INPUT Start Marker

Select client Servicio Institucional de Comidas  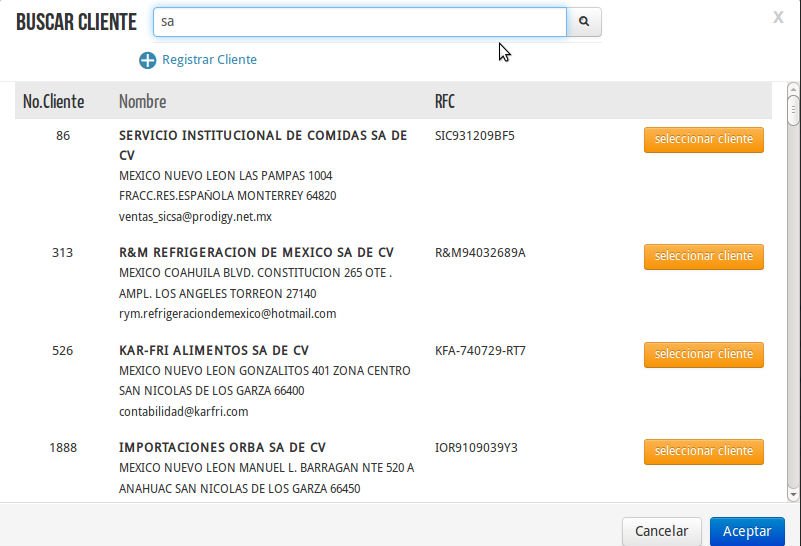point(703,140)
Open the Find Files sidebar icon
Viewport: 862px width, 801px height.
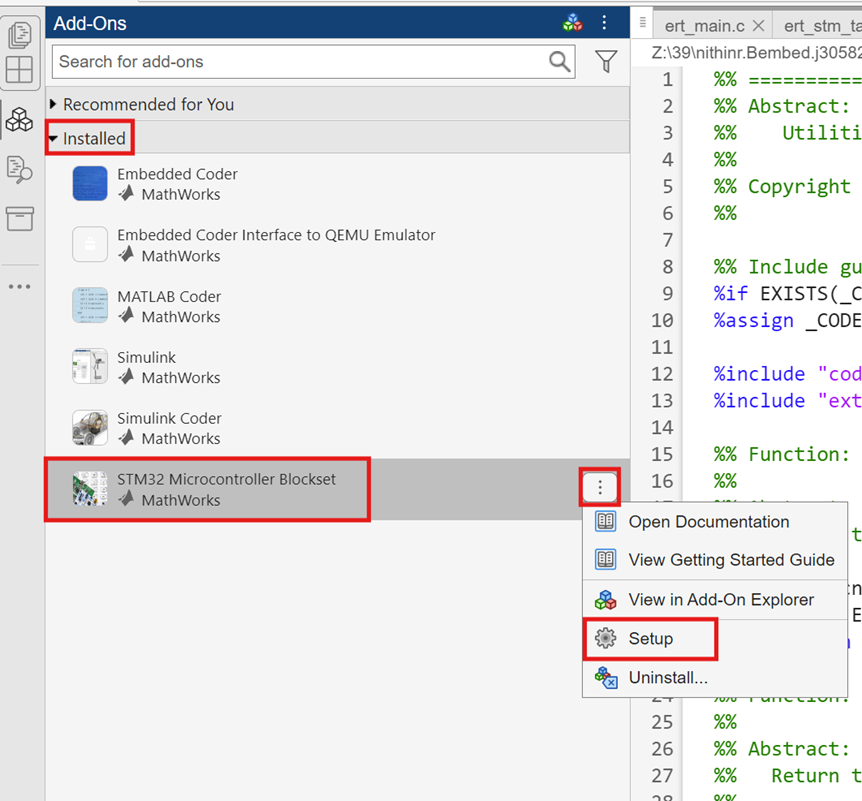19,170
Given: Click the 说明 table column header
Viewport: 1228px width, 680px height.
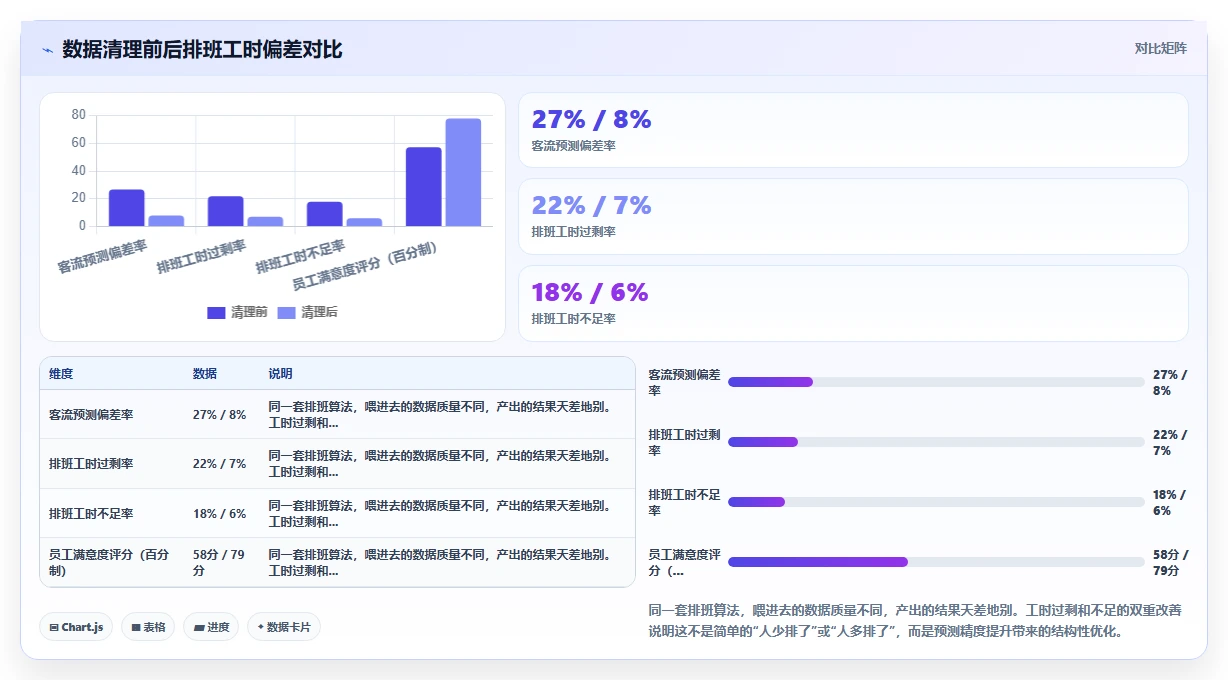Looking at the screenshot, I should click(281, 373).
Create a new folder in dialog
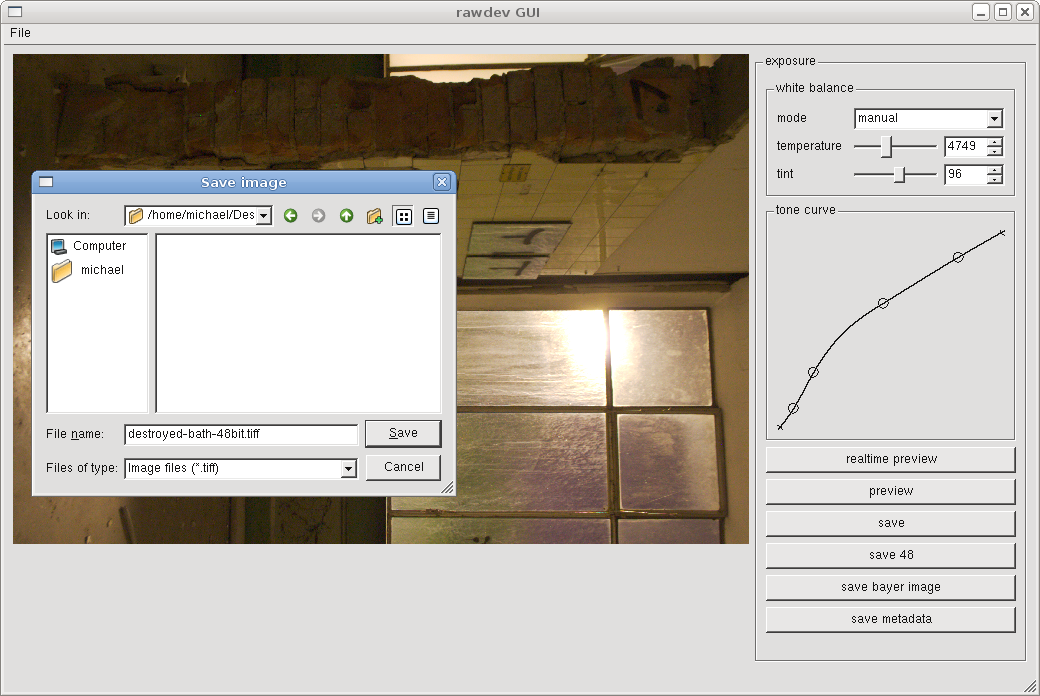Image resolution: width=1040 pixels, height=696 pixels. 375,215
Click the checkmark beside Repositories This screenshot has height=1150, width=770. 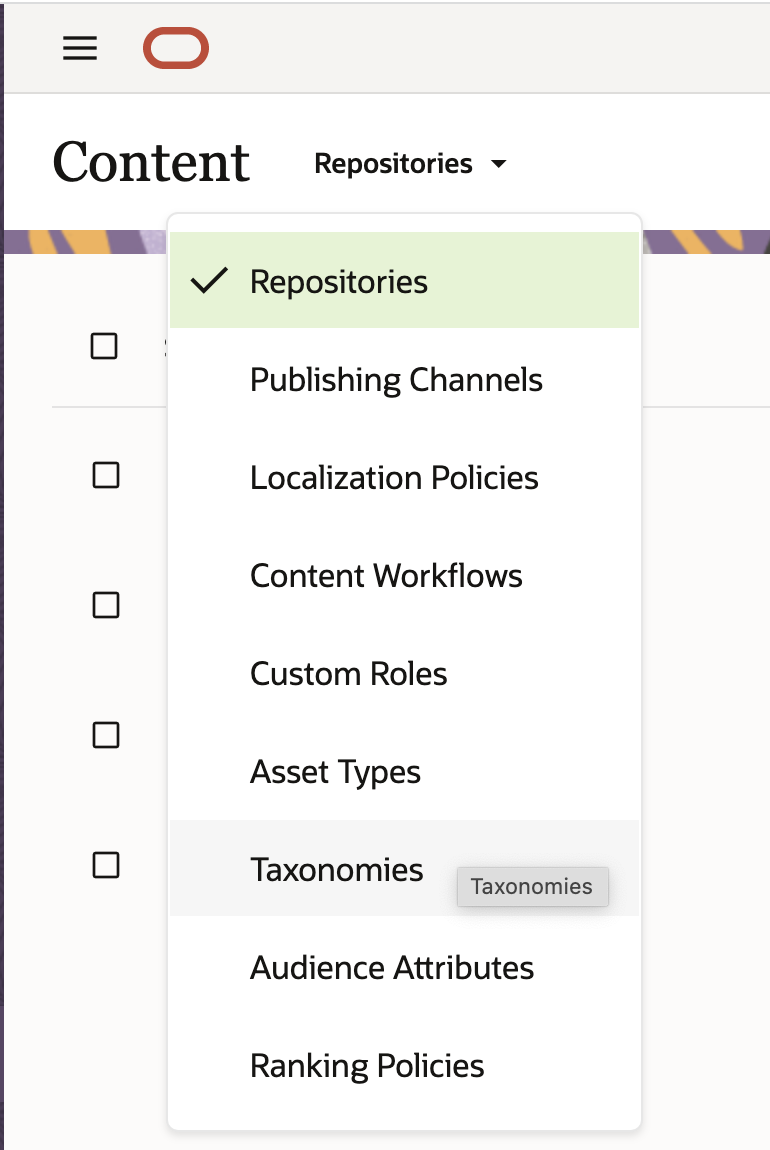[x=208, y=282]
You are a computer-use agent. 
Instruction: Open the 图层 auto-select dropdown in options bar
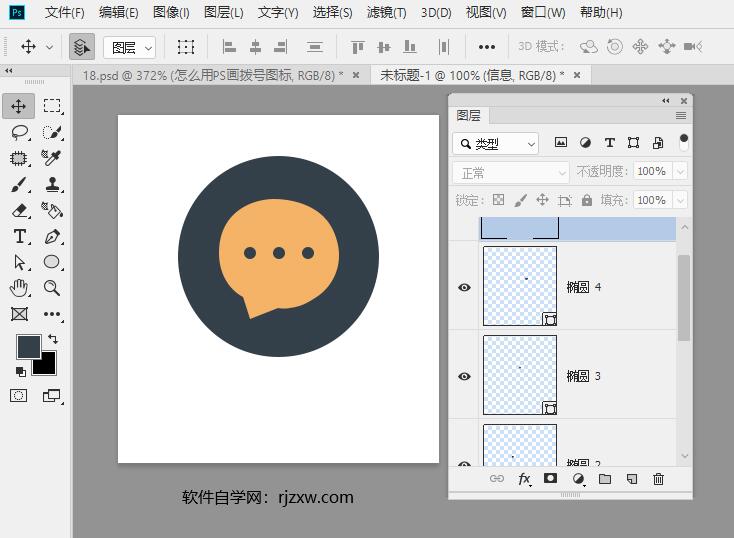132,47
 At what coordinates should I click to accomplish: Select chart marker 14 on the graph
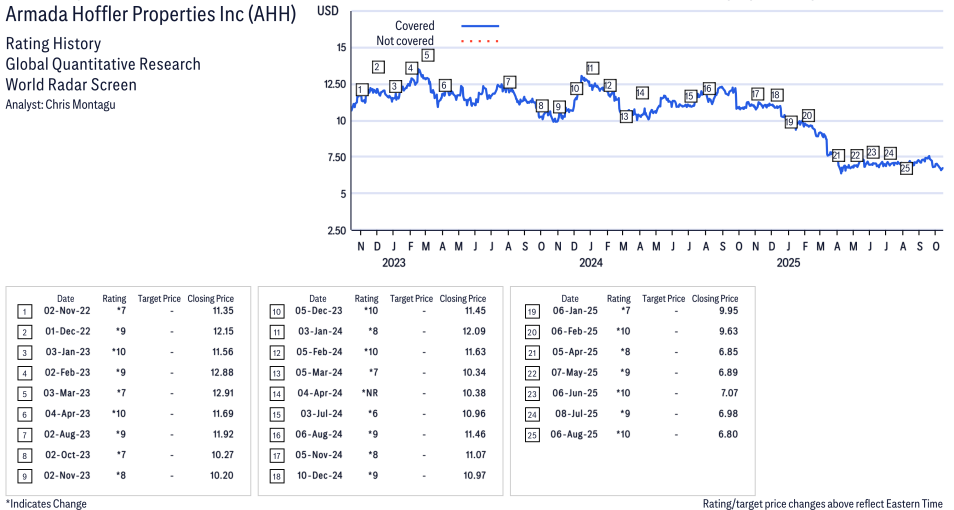[x=641, y=93]
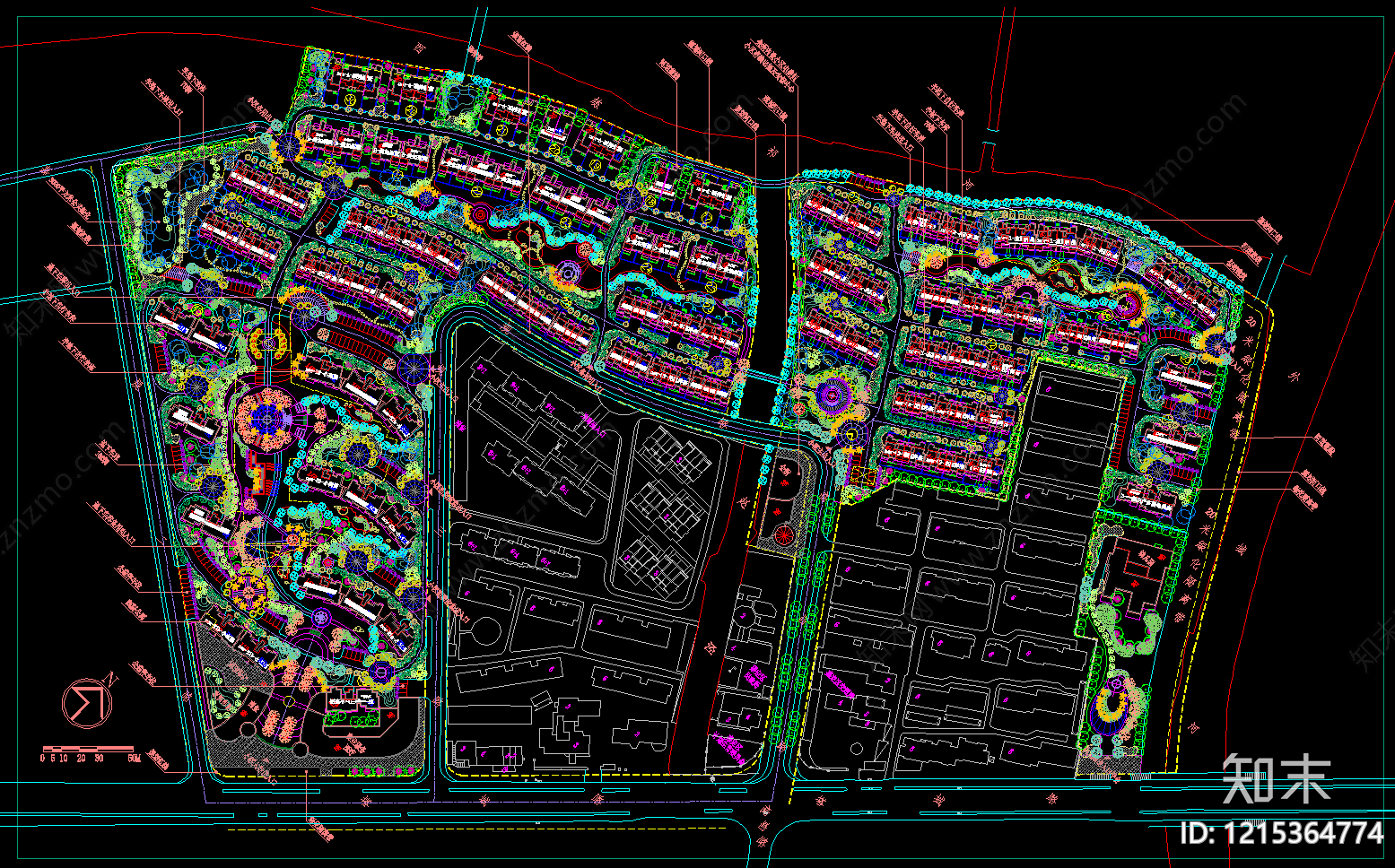
Task: Click the ID: 1215364774 text
Action: point(1283,833)
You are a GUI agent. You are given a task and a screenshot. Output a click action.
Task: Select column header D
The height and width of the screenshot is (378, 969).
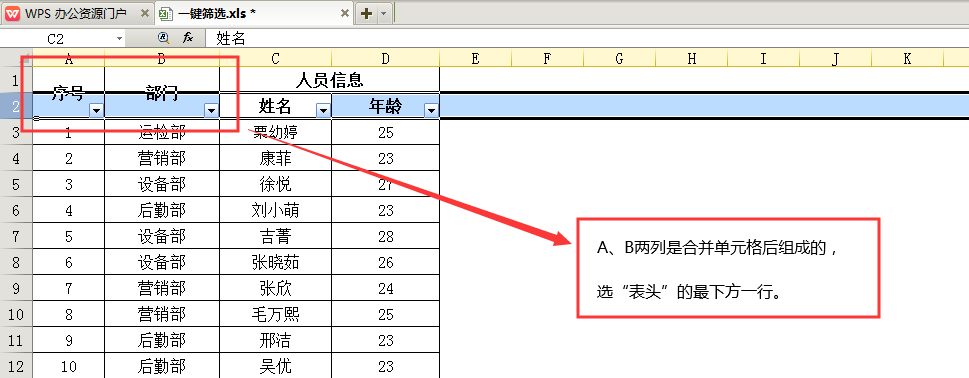click(x=386, y=59)
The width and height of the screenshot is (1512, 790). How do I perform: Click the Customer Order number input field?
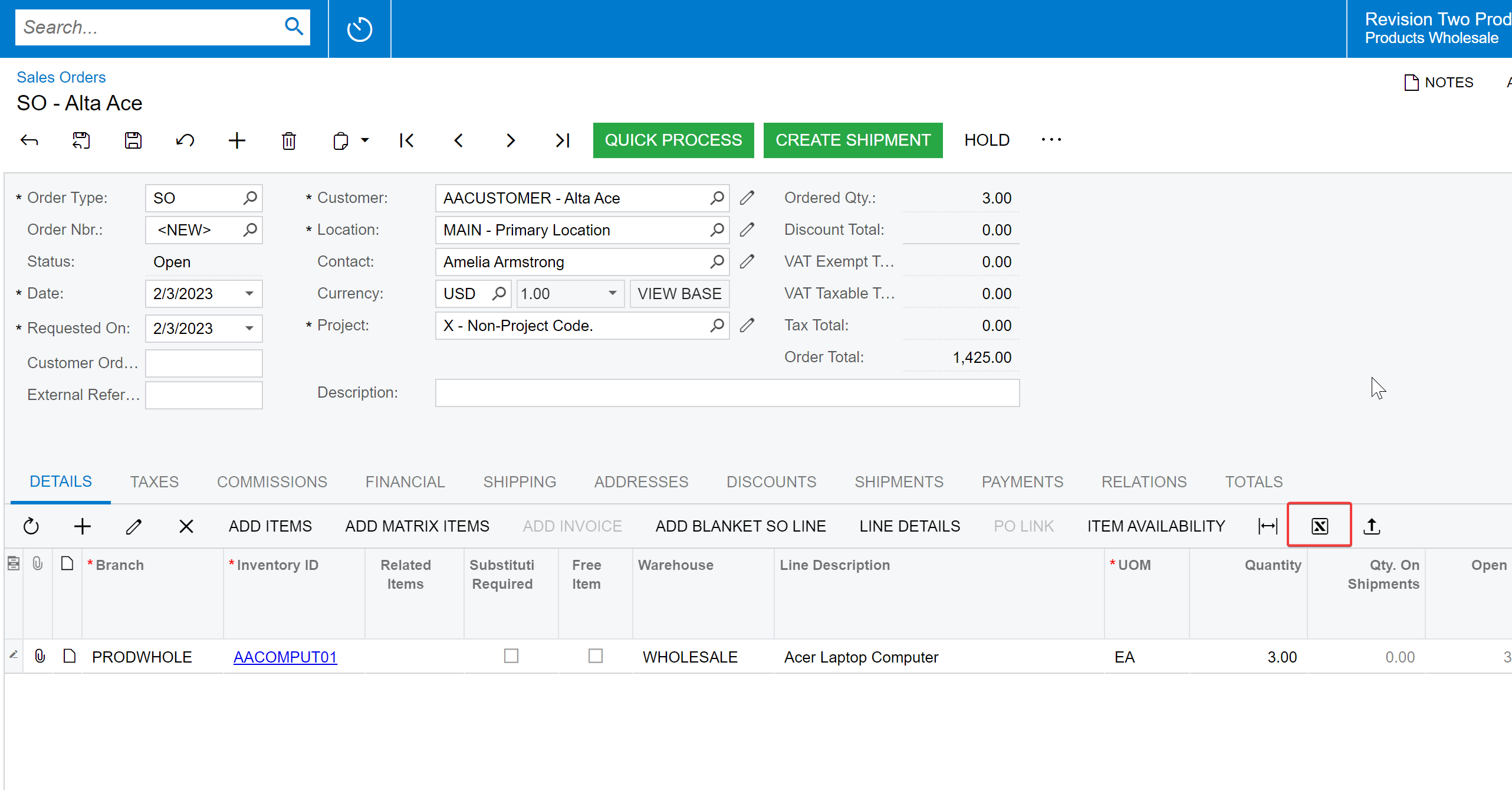(x=203, y=363)
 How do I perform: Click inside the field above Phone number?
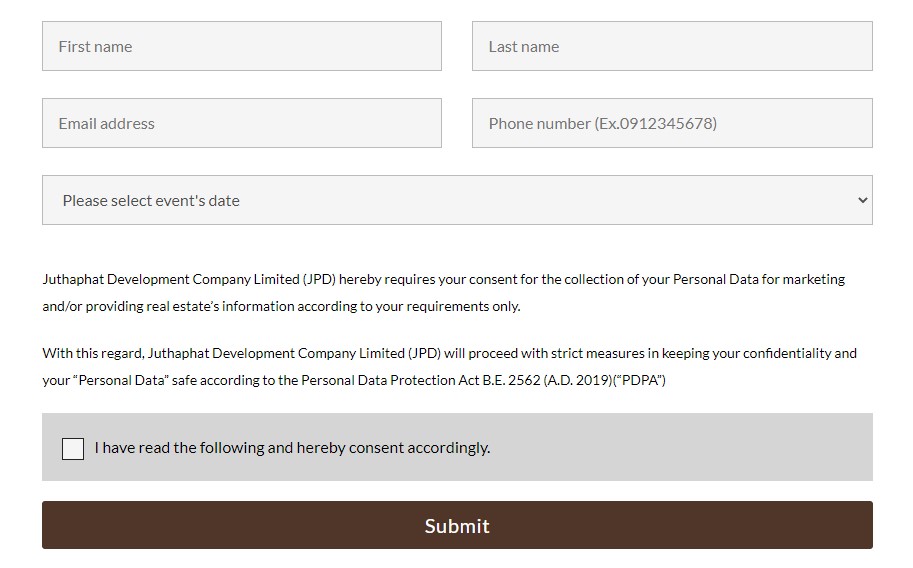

INPUT End Marker

◆ **GOAL OF THE EXERCISE**: Give back exactly the lines from the one that contains "You are a computer-use agent." to the final line of the data above, both included, with all pictures removed.

◆ **EXERCISE RESULT**:
You are a computer-use agent. 
Instruction: Open the 图层 auto-select dropdown in options bar
132,47
 At what coordinates should I click to accomplish: Select chart marker 14 on the graph
[x=641, y=93]
Task: Click the ID: 1215364774 text
Action: point(1283,833)
You are a GUI agent. You are given a task and a screenshot. Output a click action.
Task: Select column header D
The height and width of the screenshot is (378, 969).
click(x=386, y=59)
The width and height of the screenshot is (1512, 790). How do I perform: Click the Customer Order number input field?
(x=203, y=363)
 How do I perform: Click inside the field above Phone number?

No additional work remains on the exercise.